**Problem statement**: Filter these entries so that only lines with the word "Given" remain.

**Supplied records**:

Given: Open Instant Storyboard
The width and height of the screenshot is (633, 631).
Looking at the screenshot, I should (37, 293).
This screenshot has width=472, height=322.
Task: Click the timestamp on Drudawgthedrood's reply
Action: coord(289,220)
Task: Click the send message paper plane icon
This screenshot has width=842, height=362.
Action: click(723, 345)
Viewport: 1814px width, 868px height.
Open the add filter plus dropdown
==
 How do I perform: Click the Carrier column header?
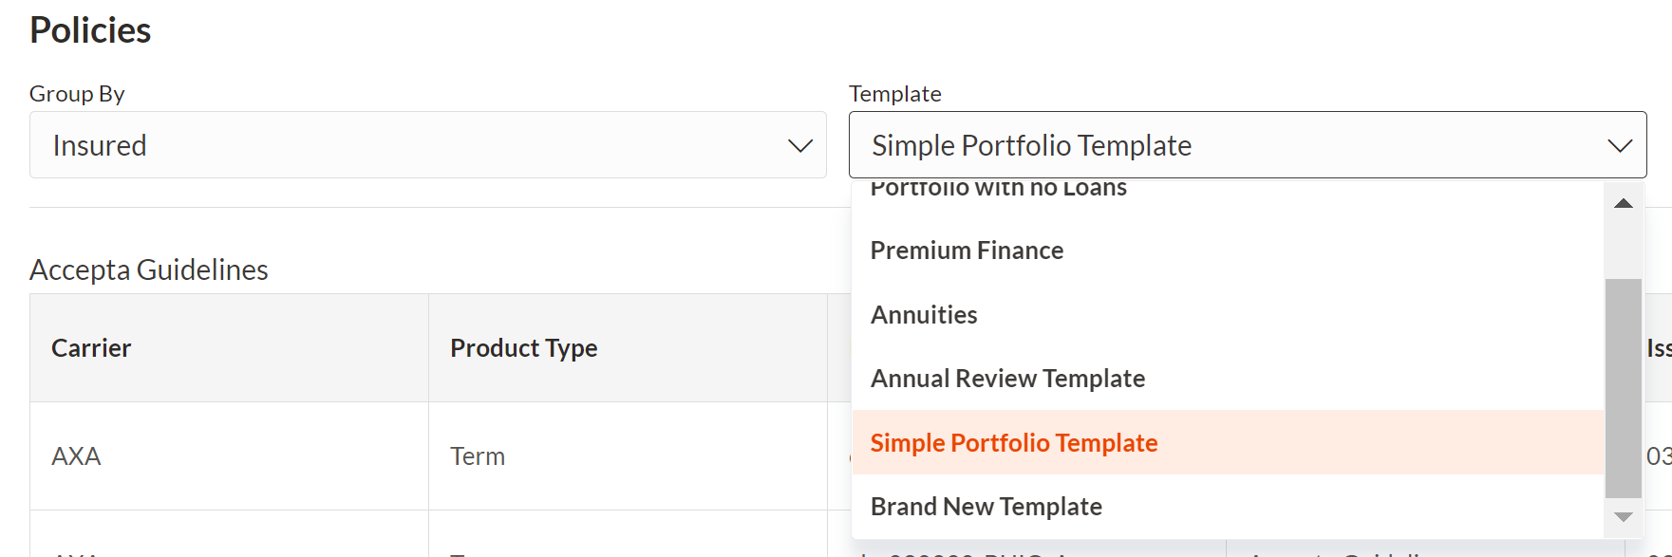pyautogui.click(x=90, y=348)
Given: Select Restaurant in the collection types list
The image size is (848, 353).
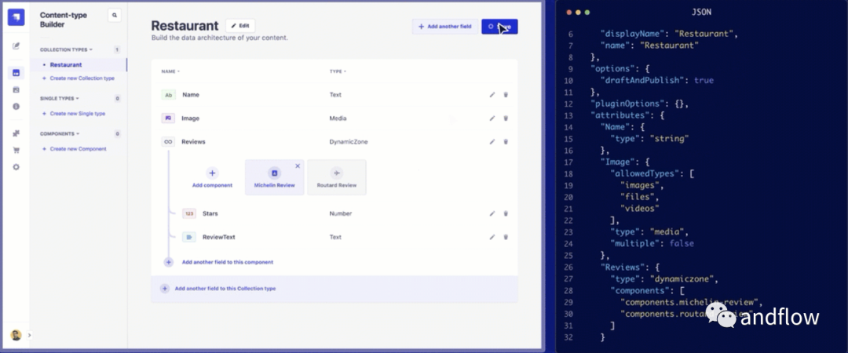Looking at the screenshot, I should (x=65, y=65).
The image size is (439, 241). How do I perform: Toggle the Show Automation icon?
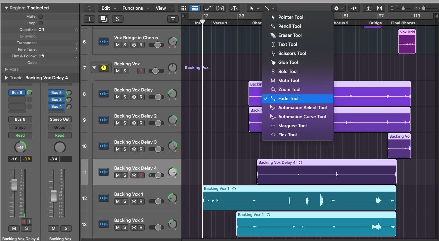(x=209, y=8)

**Response to this task**:
Given: Open Instant Storyboard
Given: Select Restaurant in the collection types list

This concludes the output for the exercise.